Efficient way to perform radial average of matrix elements without using shared memory

I am trying to implement radial average of matrix element in CUDA, where I have to find and print average of all neighbouring elements (including itself) of every matrix element.
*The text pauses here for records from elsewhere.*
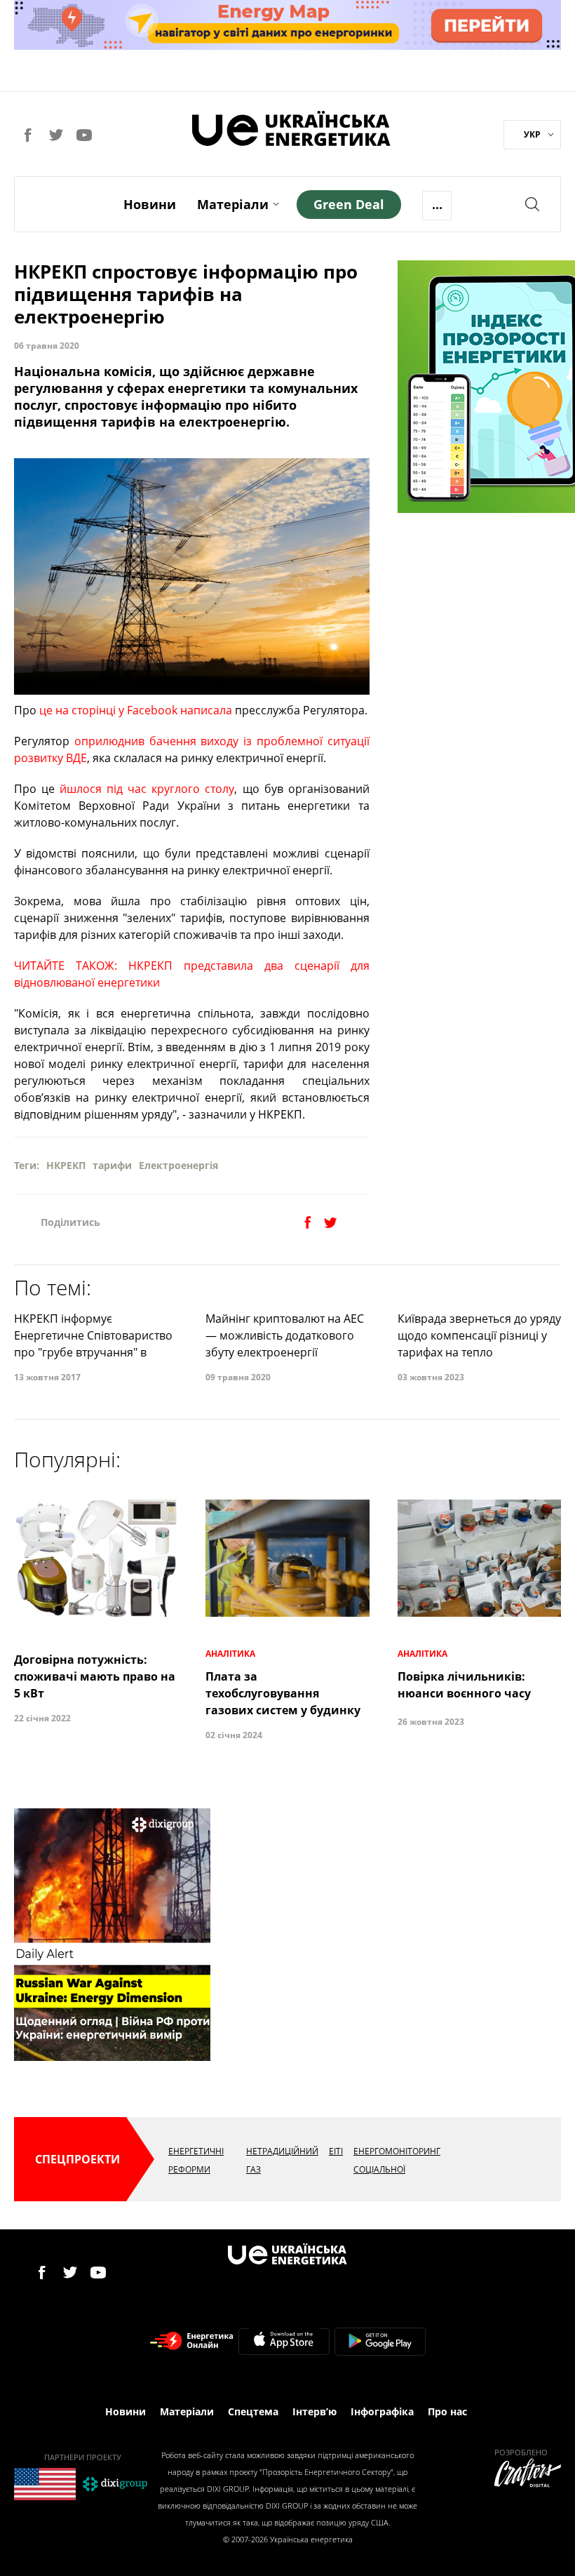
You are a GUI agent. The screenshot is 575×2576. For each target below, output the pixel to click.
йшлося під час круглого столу (147, 788)
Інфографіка (382, 2411)
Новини (149, 204)
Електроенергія (178, 1165)
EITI (336, 2151)
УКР (532, 134)
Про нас (447, 2411)
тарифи (112, 1165)
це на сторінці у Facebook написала (135, 710)
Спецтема (253, 2411)
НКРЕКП (66, 1165)
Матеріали (233, 204)
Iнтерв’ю (314, 2411)
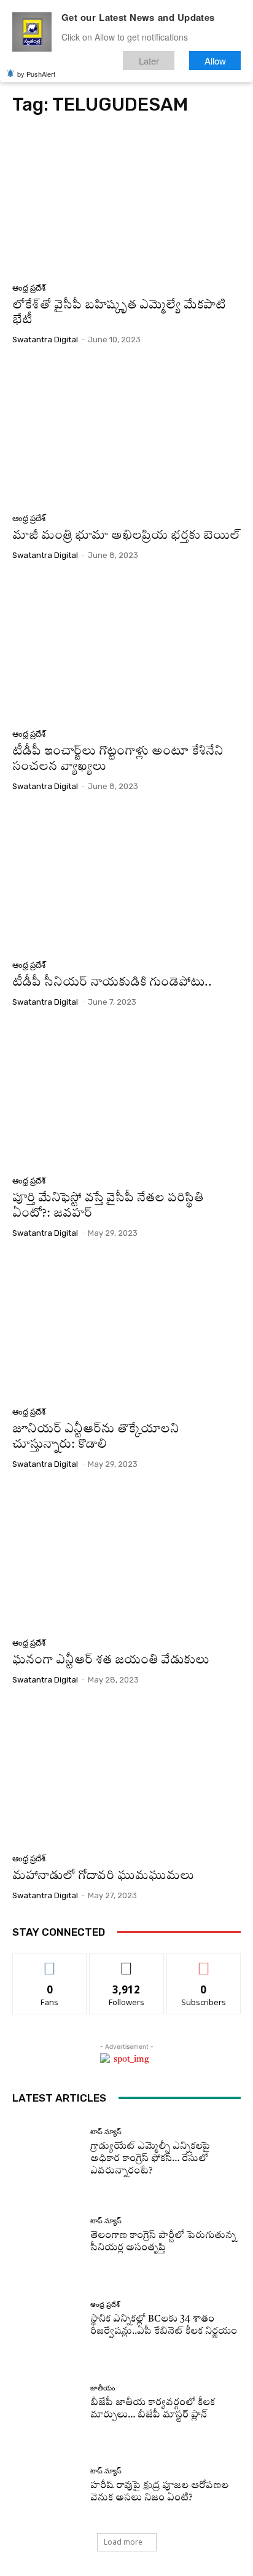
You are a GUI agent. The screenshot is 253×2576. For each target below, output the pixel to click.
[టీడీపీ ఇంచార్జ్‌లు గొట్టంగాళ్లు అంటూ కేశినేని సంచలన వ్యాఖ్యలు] (126, 649)
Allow (215, 60)
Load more (123, 2542)
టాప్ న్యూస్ (106, 2132)
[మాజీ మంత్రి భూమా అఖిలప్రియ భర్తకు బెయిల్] (126, 433)
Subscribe (204, 1962)
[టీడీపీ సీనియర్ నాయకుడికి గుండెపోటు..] (126, 880)
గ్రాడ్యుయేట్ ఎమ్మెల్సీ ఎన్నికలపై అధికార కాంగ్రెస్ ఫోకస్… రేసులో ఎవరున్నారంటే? (150, 2159)
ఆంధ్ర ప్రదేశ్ (28, 288)
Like (50, 1962)
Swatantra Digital (45, 339)
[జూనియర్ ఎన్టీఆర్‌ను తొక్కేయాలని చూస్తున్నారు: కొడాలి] (126, 1327)
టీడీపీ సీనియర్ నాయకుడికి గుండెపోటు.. (112, 983)
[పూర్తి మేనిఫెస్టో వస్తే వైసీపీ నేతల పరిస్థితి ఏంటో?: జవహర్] (126, 1095)
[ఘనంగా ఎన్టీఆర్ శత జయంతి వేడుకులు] (126, 1558)
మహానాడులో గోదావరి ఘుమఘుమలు (103, 1876)
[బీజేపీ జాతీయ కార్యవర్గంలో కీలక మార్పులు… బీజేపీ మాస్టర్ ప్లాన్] (46, 2402)
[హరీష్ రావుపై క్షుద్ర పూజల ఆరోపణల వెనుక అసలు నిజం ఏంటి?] (46, 2486)
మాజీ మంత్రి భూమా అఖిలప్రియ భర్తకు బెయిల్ (126, 536)
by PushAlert (36, 74)
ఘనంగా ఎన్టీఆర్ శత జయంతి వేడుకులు (110, 1661)
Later (149, 60)
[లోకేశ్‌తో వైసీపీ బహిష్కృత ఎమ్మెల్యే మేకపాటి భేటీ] (126, 202)
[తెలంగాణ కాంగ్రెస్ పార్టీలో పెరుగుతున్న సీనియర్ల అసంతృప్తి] (46, 2236)
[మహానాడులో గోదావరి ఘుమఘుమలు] (126, 1773)
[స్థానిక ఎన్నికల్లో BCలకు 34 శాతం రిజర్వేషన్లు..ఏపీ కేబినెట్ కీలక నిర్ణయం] (46, 2319)
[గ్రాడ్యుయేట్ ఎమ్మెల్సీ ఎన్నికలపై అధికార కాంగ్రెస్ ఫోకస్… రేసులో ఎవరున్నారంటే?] (46, 2153)
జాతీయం (102, 2388)
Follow (126, 1962)
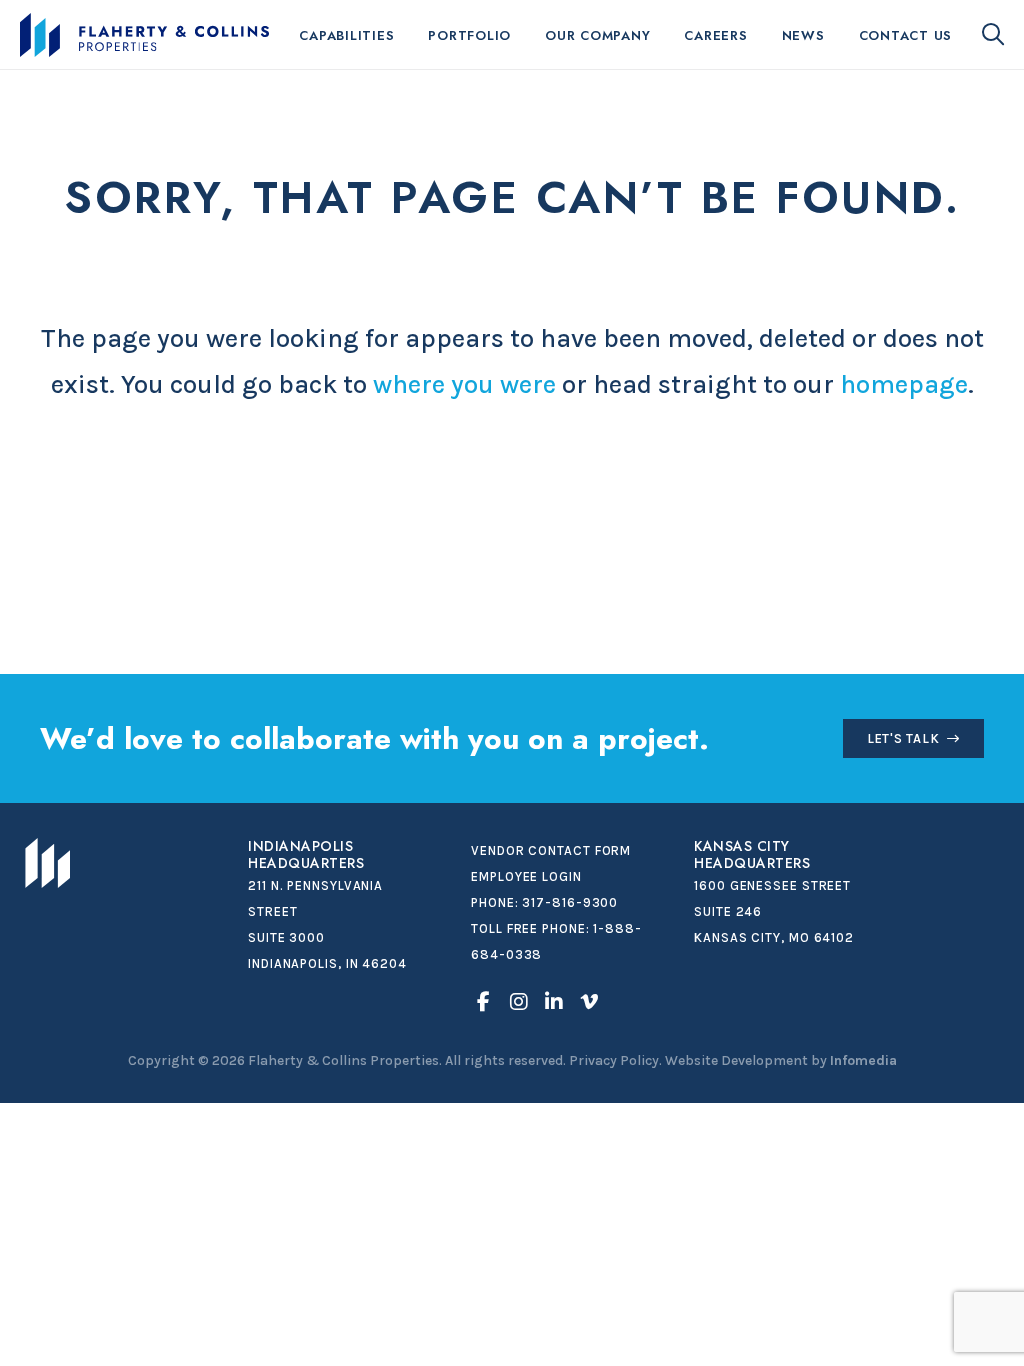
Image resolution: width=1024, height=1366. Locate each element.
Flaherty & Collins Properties (144, 35)
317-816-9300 (570, 902)
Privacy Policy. (615, 1060)
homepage (904, 384)
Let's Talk (903, 738)
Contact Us (906, 35)
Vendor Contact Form (551, 850)
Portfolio (469, 35)
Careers (715, 35)
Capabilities (346, 35)
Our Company (597, 35)
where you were (464, 384)
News (803, 35)
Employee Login (526, 876)
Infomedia (863, 1060)
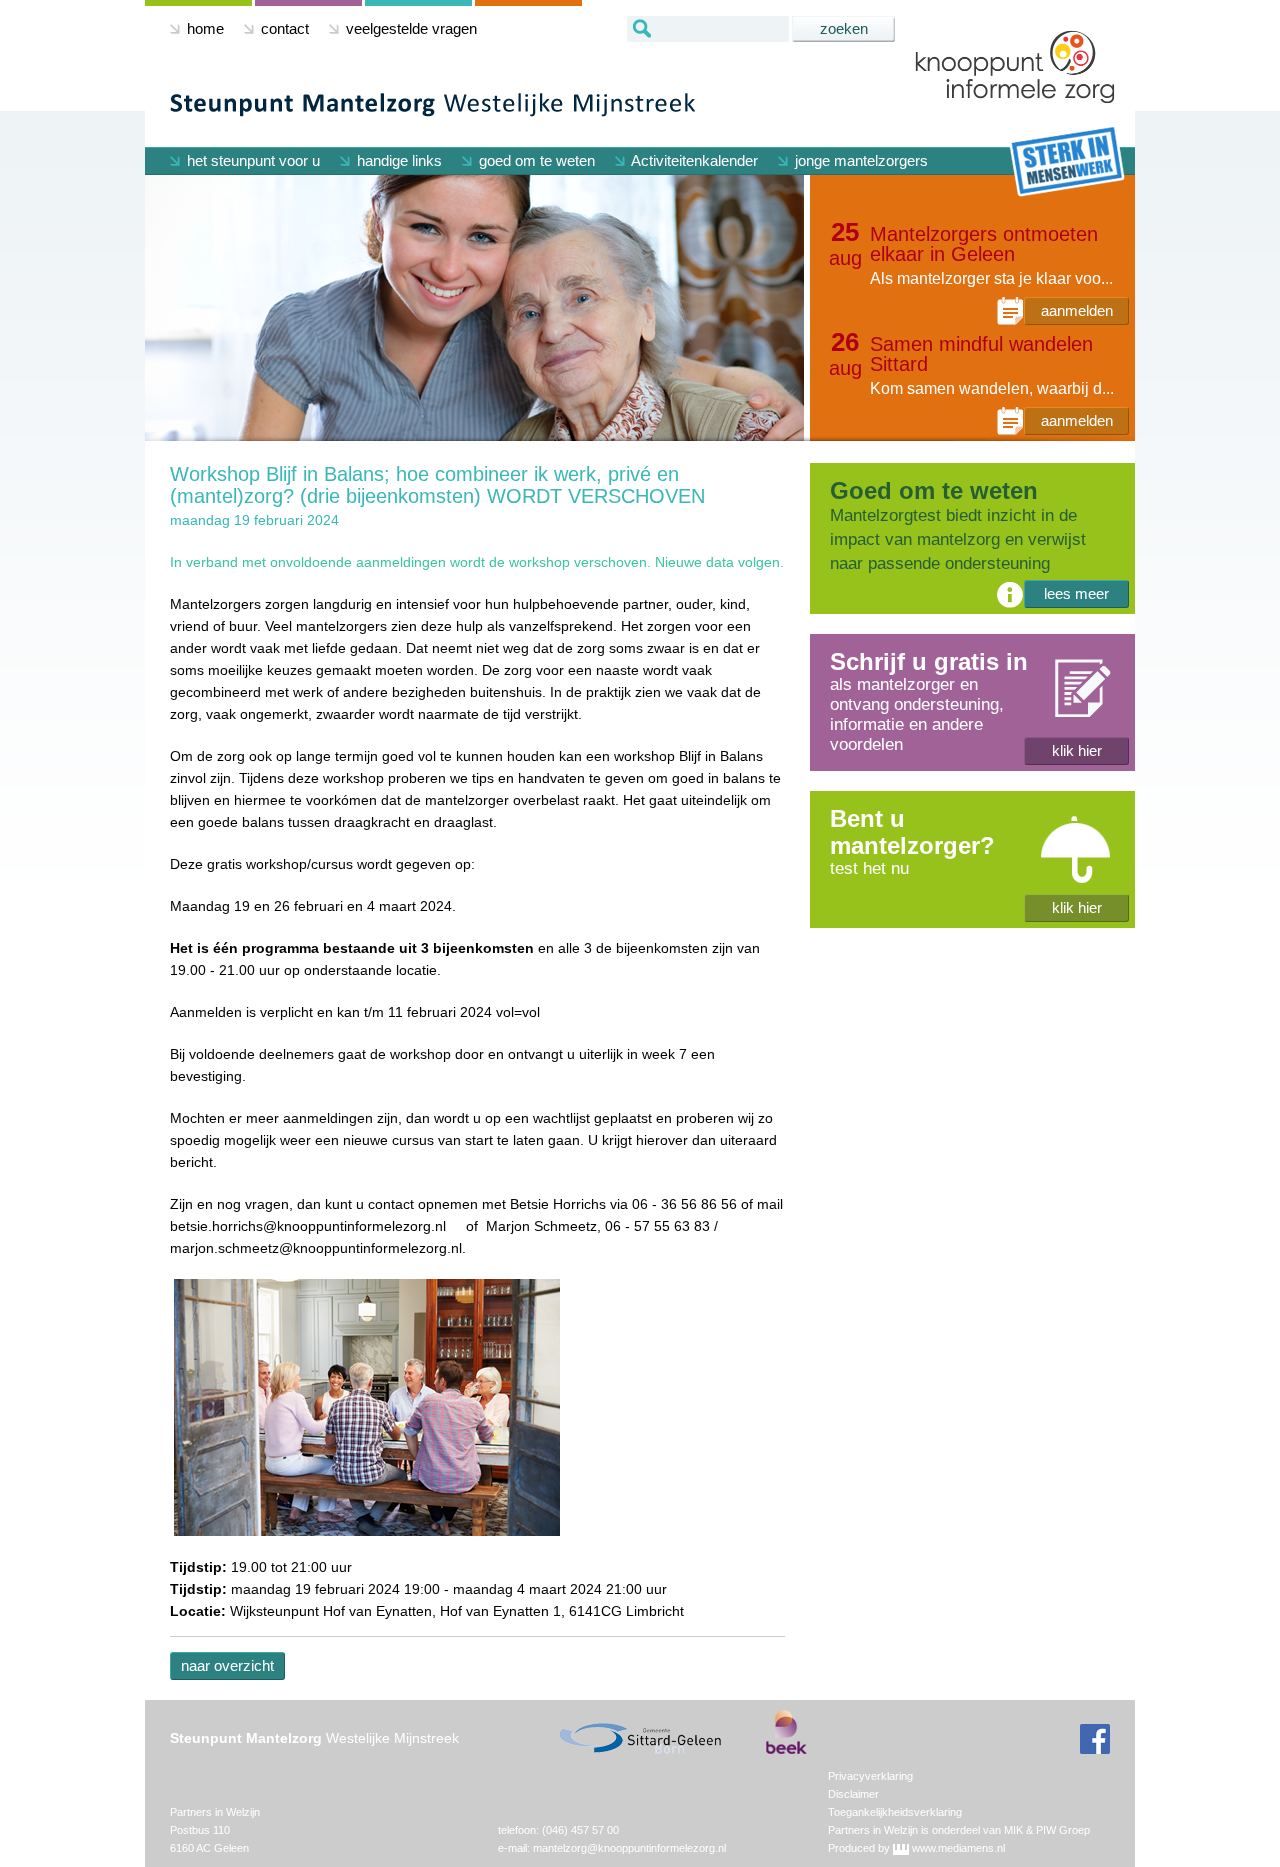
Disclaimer (853, 1794)
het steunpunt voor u (251, 160)
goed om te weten (535, 160)
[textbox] (708, 29)
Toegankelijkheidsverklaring (895, 1812)
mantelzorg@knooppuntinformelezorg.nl (629, 1848)
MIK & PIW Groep (1047, 1830)
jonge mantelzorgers (859, 160)
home (203, 28)
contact (283, 28)
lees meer (1076, 593)
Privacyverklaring (870, 1776)
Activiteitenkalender (693, 160)
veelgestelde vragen (409, 28)
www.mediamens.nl (958, 1848)
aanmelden (1077, 310)
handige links (397, 160)
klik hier (1077, 750)
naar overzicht (227, 1665)
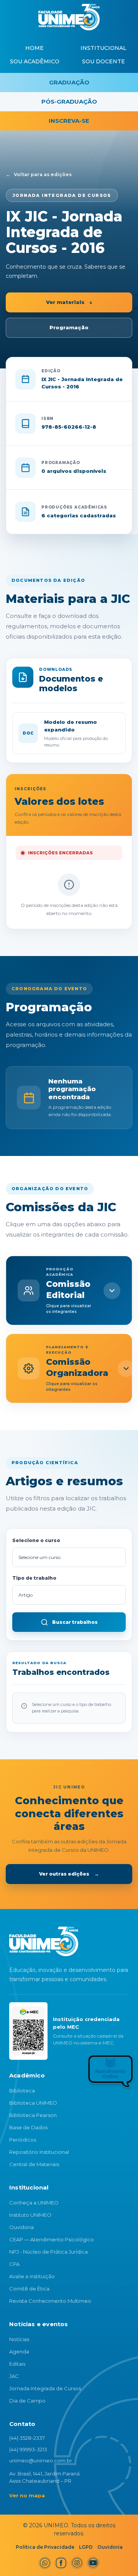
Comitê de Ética (29, 2288)
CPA (14, 2264)
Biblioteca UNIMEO (33, 2103)
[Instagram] (77, 2563)
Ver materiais (69, 302)
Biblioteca (22, 2090)
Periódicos (22, 2140)
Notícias (19, 2339)
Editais (17, 2364)
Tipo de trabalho (34, 1578)
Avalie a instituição (32, 2276)
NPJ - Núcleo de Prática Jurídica (48, 2252)
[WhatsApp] (45, 2563)
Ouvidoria (21, 2227)
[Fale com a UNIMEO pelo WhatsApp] (93, 2074)
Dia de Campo (27, 2401)
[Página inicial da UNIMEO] (43, 1941)
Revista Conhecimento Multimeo (50, 2301)
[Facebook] (61, 2563)
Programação (69, 327)
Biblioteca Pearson (33, 2115)
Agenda (19, 2351)
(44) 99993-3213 (28, 2449)
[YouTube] (93, 2563)
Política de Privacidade (45, 2547)
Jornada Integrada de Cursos (45, 2388)
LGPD (86, 2547)
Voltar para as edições (39, 174)
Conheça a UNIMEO (34, 2203)
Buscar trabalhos (75, 1622)
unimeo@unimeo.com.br (40, 2460)
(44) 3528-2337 (27, 2438)
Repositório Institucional (39, 2152)
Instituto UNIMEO (30, 2215)
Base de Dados (28, 2127)
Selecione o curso (36, 1540)
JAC (14, 2376)
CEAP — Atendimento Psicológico (51, 2239)
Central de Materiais (34, 2164)
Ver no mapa (27, 2495)
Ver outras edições (69, 1874)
Following is what I ended up with(for radius = 1):

__global__ void matrix_avg(float *ad,float *bd)
{
    float t1, t2, t3, t4, t5, t6, t7, t8, t9, avg;
    int i = blockIdx.y * blockDim.y + threadIdx.y;
    int j = blockIdx.x * blockDim.x + threadIdx.x;
    int k = (i*N)+(j);

    if(i==0)
        {
            if(j==0)
            {
                bd[k]=(ad[k+1]+ad[k+N]+ad[k+N+1]+ad[k])/4;
            }
            else if(j==N-1)
            {
                bd[k]=(ad[k-1]+ad[k+N]+ad[k+N-1]+ad[k])/4;
            }
            else
            {
                bd[k]=(ad[k-1]+ad[k+1]+ad[k+N-1]+ad[k+N]+ad[k+N+1]+ad[k])/6;
            }
        }
        else if(i==N-1)
        {
            if(j==0)
            {
                bd[k]=(ad[k+1]+ad[k-N]+ad[k-N+1]+ad[k])/4;
            }
            else if(j==N-1)
            {
                bd[k]=(ad[k-1]+ad[k-N]+ad[k-N-1]+ad[k])/4;
            }
            else
            {
                bd[k]=(ad[k-1]+ad[k+1]+ad[k-N-1]+ad[k-N]+ad[k-N+1]+ad[k])/6;
            }
        }
        else if(j==0)
        {
            bd[k]=(ad[k-N]+ad[k-N+1]+ad[k+1]+ad[k+N]+ad[k+N+1]+ad[k])/6;
        }
        else if(j==N-1)
        {
            bd[k]=(ad[k-N-1]+ad[k-N]+ad[k-1]+ad[k+N-1]+ad[k+N]+ad[k])/6;
        }
        else
        {
            t1=ad[k-N-1];
            t2=ad[k-N];
            t3=ad[k-N+1];
            t4=ad[k-1];
            t5=ad[k+1];
            t6=ad[k+N-1];
            t7=ad[k+N];
            t8=ad[k+N+1];
            t9=ad[k];
            avg=(t1+t2+t3+t4+t5+t6+t7+t8+t9)/9;
            bd[k]=avg;
        }
}

My above code checks for the conditions of top row, bottom row, right most and left most column elements, for which it has to calculate average of 6 elements. Ans also for 4 corner elements for which it has to calculate average of 4 elements. For remaining inner elements it has to calculate average of 9 elements. Above code is just a simple conversion C to CUDA program. I am looking for most efficient way without using shared memory to write the program., for any given radius. Any algorithm, pseudo code or suggestion will do. Thanks in advance.

Solution

This is how I implemented radial average of matrix elements without using shared memory:

__global__ void matrix_avg(float *ad,float *bd, int radius, int N)
{
    int counter =0,i,j;
    float sum=0.0;

    int globalRow = blockIdx.y * blockDim.y + threadIdx.y;
    int globalCol = blockIdx.x * blockDim.x + threadIdx.x;

    for(i=-radius;i<=radius;i++)
    {
        for(j=-radius;j<=radius;j++)
        {
            if(((globalRow+i)<0) || ((globalCol+j)<0) || ((globalRow+i)>=N) || ((globalCol+j)>=N))
            {
                sum = sum + 0;
            }
            else
            {
                sum = sum + ad[(globalRow+i)*N+(globalCol+j)];
                counter++;
            }
        }
    }
    bd[globalRow*N+globalCol]=sum/counter;
}

ad - Input matrix.

bd - Output matrix

N - Matrix dimension. (I kept it as square matrix for now)

radius - radius to perform range for average calculation